Choices

March 18th, 2004 · No Comments

I sat next to a woman on my flight from Boston to Seattle who rented a digEplayer, Alaska Air’s new branded in-flight entertainment system. It’s essentially a hard drive with a six inch-wide screen, and featured movies, tv shows, and music – as well as “promotional material,” apparently, which was touted by the stewardess but went unviewed, as far as I could tell.

She started with the unorthodox choice of Big Momma’s House, which I had confused, to the degree that I had thought about it at all, with The Klumps, if that’s even a movie. I guess they both feature a comedian dressing up as a fat woman, but I was taken aback when I saw Martin Lawrence’s wig come off in the film. Apparently it was ok for us to find out that it was actually a man under that fat suit, whereas in Eddie Murphy’s case, it would have broken the illusion, or the third wall, or whatever it is he was trying to do there.

Anyway, this choice seemed a little strange – she seemed like a Master and Commander-type, but oh well. She followed it up quickly with Joe Somebody, which is apparently a movie, and one starring that albatross around the neck of American comedy, Tim Allen. I was thinking it was Joe Dirt that I’d catch glimpses of over her shoulder; instead, it was a movie about a corporate single-dad loser and his overweight loser friend played by Jim Belushi, stealing his late brother’s samurai look from that “Saturday Night Live” sketch.

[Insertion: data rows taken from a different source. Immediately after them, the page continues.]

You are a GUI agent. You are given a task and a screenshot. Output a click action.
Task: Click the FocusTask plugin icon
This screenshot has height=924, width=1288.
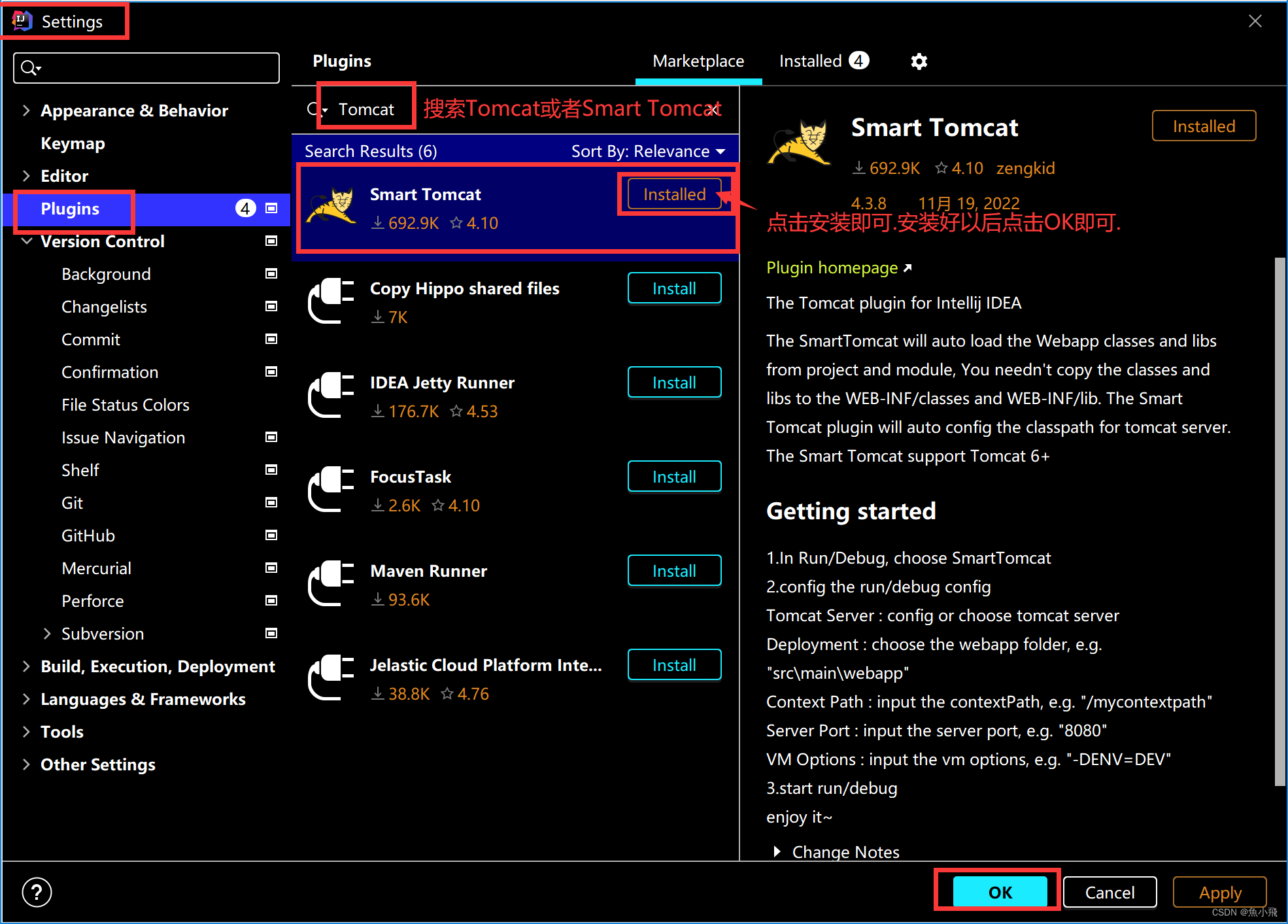pos(331,488)
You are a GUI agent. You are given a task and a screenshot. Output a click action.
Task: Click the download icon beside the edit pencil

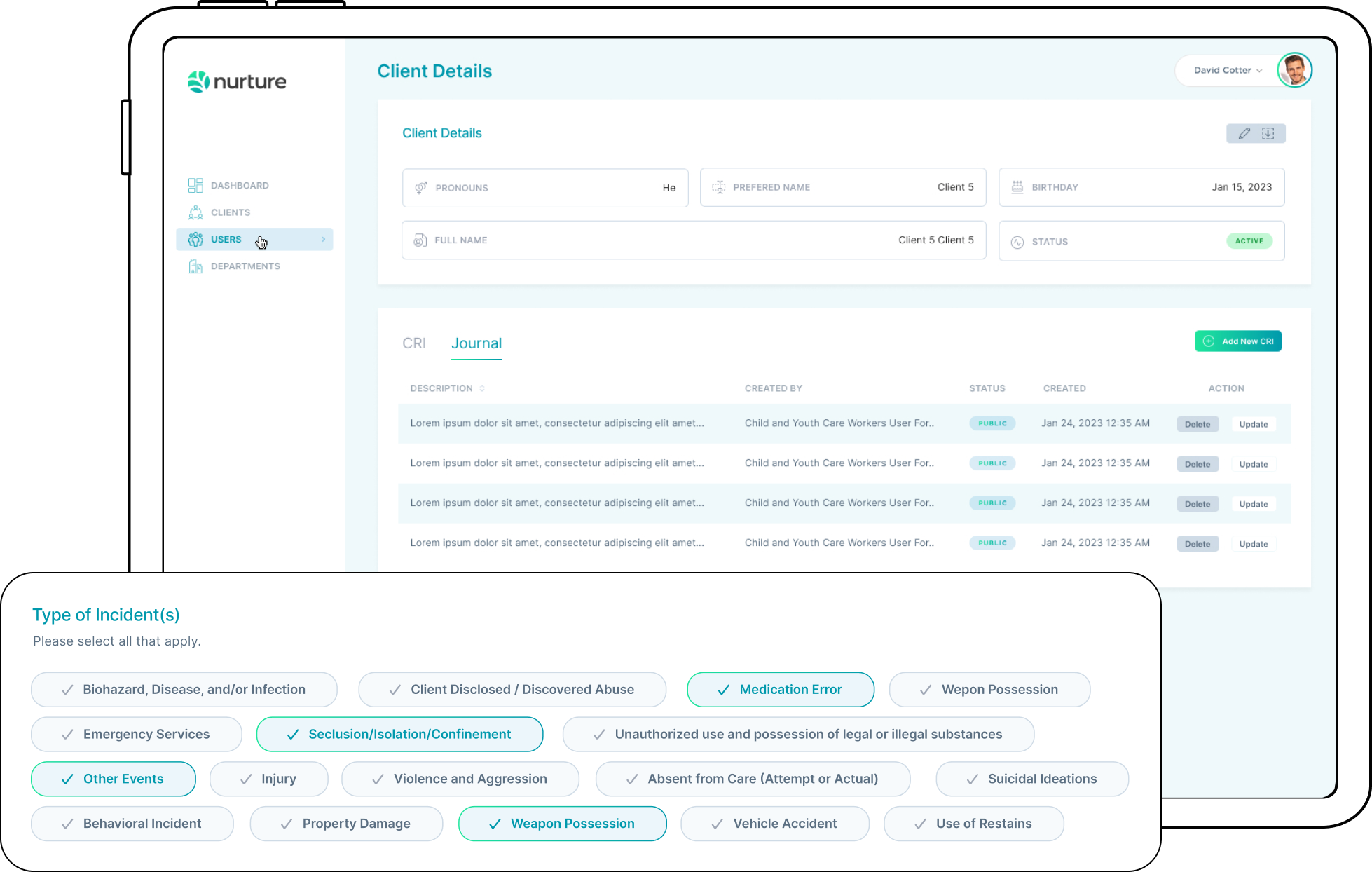point(1268,133)
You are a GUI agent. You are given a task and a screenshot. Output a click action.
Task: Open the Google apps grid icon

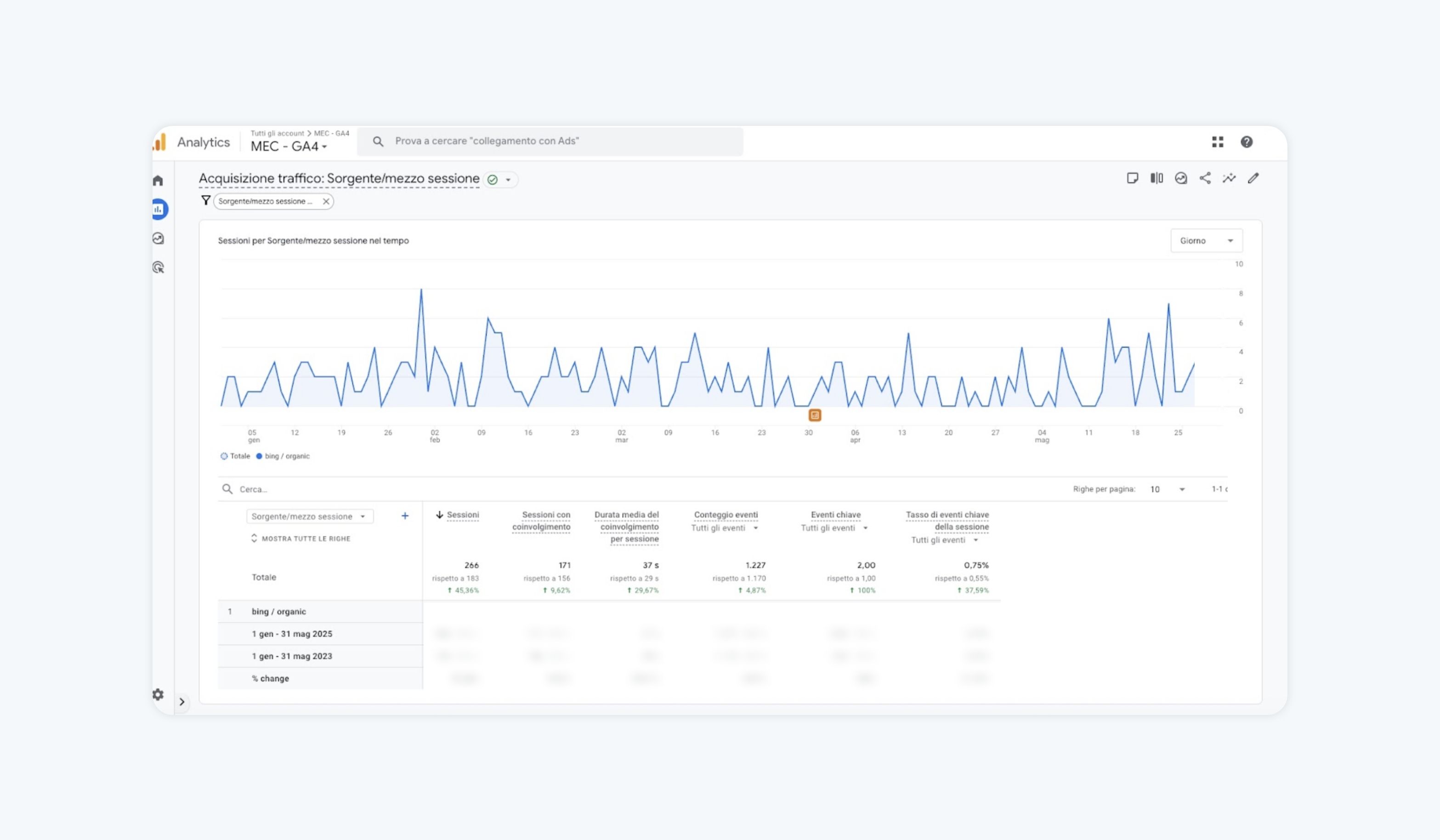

Stuck on You seemed like the best of the choices, working within the narrow confines of “in-flight movies,” and this was my neighbor’s third choice. But after about ten minutes of that, she went straight to an episode of “Reba,” apparently turned off by the sight of conjoined men doing pull-ups. Why am I watching all this? Because I can’t sleep, and I’ve already read most of my issue of “The Believer” that I brought with me, and it’s impossible not to see what’s going on, especially when it’s a “digEplayer”! With the time that remained, my neighbor fast-forwarded through Dr. Dolittle, apparently looking for “the funny parts.” And not once during the six-hour flight did she crack a smile.

My favorite note on the digEplayer can be found in the Alaska Air magazine. An ad lists the movies available at this time, and the list is as follows:

Current Films: Master and Commander, Stuck on You, Cheaper by the Dozen

[ok].

Popular Films: Joe Somebody, Dr. Dolittle, Big Momma’s House

[“Popular” is pushing it]

Classic Films: DIGIMON: THE MOVIE [caps theirs], Planet of the Apes, Like Mike

[ok, now, what the hell are they thinking? In what way are a Pok?mon-type cartoon, a disastrous remake of a campily-classic sci-fi film, and Jonathan Lipnicki’s attempt to keep his career alive classics? I feel like writing Alaska Air and asking who categorizes their films]

I’m trying to stay less than a year behind on my subscription to “The Believer,” which, as the magazine is now one year old, seems like a manageable goal. I’ve managed to finish off issues one and two, and I hope to get to three and four while I’m home. It’s an incredibly dense magazine, if one can even call it that, a good quarter of an inch thick on nice, heavy paper. It’s full of interesting stories – the issue I’m in right now has the best article I’ve ever read on “Reality TV,” which manages to segue into a discussion of Hilter and the Nazi regime – but “The New Yorker” keeps me busy as I struggle to keep my head above water all week long, so I never seem to have time to Believe. I shall carry on.